**EXERCISE REQUIREMENTS:** Please retype, character for character, the lines of the records below that fall between the line containing "Click the キャンセル" and the line containing "Looking at the screenshot, I should click(x=848, y=338).", inclusive.
--- EXTRACTED RECORDS ---
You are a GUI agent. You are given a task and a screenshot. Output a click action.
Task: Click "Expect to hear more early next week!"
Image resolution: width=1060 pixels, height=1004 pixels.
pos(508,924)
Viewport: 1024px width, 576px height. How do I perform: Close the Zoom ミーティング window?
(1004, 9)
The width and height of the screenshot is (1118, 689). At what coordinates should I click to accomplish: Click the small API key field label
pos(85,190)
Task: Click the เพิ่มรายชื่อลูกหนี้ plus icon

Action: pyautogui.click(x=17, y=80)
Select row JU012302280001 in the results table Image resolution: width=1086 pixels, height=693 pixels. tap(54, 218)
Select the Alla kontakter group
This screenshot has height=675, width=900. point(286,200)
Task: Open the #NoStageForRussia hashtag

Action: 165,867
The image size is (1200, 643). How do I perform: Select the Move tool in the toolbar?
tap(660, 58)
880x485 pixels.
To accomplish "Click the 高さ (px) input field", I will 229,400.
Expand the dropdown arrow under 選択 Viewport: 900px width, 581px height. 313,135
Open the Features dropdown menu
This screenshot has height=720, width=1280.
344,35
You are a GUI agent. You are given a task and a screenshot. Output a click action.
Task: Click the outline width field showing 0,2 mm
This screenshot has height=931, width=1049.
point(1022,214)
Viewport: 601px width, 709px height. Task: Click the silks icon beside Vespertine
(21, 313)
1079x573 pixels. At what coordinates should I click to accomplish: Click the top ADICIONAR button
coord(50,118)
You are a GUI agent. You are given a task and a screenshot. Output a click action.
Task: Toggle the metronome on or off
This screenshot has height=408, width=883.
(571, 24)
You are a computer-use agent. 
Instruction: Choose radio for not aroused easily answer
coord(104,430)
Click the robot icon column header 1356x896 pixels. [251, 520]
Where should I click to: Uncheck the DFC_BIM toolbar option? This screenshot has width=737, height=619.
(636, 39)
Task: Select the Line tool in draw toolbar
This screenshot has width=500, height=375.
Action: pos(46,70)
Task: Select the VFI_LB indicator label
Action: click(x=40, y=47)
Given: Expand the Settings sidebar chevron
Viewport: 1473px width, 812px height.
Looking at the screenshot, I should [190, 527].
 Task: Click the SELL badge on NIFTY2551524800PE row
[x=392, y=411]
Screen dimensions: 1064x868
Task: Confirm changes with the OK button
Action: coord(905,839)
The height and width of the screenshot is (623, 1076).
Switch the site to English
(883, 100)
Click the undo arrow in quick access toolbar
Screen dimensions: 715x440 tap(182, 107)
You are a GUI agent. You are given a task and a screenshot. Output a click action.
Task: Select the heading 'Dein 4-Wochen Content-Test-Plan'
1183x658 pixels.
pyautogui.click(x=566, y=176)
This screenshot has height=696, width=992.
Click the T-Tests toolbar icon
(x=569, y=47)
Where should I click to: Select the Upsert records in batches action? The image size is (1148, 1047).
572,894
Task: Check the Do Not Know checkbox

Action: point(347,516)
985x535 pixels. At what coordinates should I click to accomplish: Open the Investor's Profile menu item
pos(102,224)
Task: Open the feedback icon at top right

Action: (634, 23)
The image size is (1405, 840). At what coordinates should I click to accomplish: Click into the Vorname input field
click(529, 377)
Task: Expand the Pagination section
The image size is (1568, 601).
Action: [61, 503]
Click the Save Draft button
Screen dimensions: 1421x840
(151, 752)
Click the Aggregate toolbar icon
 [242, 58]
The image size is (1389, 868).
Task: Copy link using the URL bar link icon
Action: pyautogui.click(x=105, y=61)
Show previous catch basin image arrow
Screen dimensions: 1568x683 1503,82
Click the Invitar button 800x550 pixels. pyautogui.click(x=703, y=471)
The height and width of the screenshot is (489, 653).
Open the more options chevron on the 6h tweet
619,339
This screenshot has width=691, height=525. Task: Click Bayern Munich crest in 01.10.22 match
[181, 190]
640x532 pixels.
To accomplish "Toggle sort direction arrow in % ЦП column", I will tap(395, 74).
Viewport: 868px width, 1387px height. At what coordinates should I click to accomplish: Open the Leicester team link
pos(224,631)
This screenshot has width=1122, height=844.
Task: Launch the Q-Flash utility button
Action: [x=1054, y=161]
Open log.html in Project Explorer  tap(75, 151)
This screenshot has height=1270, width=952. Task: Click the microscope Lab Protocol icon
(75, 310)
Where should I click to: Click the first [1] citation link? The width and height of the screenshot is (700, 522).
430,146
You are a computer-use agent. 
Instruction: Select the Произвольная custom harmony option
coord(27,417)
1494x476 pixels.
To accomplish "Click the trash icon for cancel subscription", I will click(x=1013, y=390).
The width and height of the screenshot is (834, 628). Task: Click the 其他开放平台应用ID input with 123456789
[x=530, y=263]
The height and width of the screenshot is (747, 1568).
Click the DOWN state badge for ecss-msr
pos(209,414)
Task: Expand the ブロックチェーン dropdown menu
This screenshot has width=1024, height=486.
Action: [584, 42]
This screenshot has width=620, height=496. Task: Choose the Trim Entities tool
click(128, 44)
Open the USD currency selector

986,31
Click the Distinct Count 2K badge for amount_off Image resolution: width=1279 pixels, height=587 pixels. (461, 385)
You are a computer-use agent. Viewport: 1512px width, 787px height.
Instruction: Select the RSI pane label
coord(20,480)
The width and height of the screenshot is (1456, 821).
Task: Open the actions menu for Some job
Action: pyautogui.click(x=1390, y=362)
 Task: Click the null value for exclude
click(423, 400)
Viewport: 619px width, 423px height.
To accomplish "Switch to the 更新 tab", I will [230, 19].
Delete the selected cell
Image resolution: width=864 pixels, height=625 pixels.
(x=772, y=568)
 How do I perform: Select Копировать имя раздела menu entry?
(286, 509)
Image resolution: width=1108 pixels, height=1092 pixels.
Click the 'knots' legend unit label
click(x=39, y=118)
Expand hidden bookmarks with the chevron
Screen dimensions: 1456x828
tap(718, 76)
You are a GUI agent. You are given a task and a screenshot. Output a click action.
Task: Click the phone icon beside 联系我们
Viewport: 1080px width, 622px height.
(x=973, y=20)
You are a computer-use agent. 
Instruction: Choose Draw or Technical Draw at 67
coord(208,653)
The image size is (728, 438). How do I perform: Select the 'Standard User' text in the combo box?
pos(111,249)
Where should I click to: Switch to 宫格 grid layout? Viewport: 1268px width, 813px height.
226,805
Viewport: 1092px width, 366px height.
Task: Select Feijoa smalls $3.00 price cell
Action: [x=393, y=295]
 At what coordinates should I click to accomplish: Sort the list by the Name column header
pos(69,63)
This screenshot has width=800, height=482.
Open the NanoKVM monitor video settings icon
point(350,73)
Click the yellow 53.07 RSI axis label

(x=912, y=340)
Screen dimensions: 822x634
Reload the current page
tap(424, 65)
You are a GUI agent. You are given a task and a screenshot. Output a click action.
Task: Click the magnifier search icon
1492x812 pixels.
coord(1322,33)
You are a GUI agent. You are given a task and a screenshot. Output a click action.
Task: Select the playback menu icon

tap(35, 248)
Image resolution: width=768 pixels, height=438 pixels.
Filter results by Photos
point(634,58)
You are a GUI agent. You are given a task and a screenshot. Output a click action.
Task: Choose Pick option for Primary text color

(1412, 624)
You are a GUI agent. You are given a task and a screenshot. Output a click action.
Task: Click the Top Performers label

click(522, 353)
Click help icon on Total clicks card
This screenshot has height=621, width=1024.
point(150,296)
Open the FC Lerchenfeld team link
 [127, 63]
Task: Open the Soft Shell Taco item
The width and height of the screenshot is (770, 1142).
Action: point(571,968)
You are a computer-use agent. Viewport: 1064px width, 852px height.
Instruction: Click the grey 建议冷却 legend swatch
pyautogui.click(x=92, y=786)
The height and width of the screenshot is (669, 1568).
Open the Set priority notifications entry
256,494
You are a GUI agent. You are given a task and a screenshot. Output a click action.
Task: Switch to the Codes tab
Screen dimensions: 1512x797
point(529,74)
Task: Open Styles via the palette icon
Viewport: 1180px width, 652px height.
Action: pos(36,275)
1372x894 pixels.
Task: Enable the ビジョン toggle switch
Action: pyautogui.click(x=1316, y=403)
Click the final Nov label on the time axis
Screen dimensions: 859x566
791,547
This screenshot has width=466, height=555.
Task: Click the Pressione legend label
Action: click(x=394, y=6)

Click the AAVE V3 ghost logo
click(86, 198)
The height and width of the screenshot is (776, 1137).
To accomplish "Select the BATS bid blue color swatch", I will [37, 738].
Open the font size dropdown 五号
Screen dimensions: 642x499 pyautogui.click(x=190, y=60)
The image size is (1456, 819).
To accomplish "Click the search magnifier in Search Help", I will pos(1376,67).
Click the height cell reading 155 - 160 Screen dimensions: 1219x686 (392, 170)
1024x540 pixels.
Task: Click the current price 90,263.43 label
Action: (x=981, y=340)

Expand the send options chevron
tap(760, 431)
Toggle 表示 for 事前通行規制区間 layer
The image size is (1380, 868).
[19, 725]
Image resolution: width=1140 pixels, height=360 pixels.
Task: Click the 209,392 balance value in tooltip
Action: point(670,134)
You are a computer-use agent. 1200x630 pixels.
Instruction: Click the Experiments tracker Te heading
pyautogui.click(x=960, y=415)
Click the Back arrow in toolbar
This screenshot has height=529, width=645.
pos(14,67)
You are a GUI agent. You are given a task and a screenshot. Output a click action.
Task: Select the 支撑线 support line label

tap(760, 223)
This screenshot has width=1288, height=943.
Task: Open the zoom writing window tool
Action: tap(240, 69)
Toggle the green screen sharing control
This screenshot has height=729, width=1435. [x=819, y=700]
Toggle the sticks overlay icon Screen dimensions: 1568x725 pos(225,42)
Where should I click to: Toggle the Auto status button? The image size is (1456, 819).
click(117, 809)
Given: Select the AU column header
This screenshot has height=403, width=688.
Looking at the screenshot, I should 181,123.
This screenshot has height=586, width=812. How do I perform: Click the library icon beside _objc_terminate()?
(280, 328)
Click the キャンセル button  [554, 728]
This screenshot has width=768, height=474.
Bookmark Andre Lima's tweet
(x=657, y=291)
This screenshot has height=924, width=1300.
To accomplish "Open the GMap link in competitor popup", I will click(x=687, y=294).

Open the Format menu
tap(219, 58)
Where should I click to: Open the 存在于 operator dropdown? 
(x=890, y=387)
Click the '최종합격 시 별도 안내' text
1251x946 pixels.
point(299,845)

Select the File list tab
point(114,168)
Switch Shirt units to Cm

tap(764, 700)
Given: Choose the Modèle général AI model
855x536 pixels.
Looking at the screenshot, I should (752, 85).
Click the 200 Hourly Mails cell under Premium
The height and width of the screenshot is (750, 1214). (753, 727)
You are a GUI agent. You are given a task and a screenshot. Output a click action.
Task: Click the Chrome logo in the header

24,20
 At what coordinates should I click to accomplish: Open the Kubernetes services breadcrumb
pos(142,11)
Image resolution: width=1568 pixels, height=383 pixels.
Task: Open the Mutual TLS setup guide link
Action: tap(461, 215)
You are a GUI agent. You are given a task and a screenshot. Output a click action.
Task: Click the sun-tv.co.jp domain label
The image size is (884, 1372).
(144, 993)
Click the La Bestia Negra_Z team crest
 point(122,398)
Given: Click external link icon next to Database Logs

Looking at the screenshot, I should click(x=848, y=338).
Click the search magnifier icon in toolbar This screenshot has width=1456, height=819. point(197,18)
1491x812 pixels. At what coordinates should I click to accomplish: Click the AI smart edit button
---
**RESULT OF THE EXERCISE:**
Click the キャンセル button  [554, 728]
This screenshot has width=768, height=474.
Bookmark Andre Lima's tweet
(x=657, y=291)
This screenshot has height=924, width=1300.
To accomplish "Open the GMap link in competitor popup", I will click(x=687, y=294).

Open the Format menu
tap(219, 58)
Where should I click to: Open the 存在于 operator dropdown? 
(x=890, y=387)
Click the '최종합격 시 별도 안내' text
1251x946 pixels.
point(299,845)

Select the File list tab
point(114,168)
Switch Shirt units to Cm

tap(764, 700)
Given: Choose the Modèle général AI model
855x536 pixels.
Looking at the screenshot, I should (752, 85).
Click the 200 Hourly Mails cell under Premium
The height and width of the screenshot is (750, 1214). (753, 727)
You are a GUI agent. You are given a task and a screenshot. Output a click action.
Task: Click the Chrome logo in the header

24,20
 At what coordinates should I click to accomplish: Open the Kubernetes services breadcrumb
pos(142,11)
Image resolution: width=1568 pixels, height=383 pixels.
Task: Open the Mutual TLS setup guide link
Action: tap(461, 215)
You are a GUI agent. You are given a task and a screenshot. Output a click action.
Task: Click the sun-tv.co.jp domain label
The image size is (884, 1372).
(144, 993)
Click the La Bestia Negra_Z team crest
 point(122,398)
Given: Click external link icon next to Database Logs

Looking at the screenshot, I should click(x=848, y=338).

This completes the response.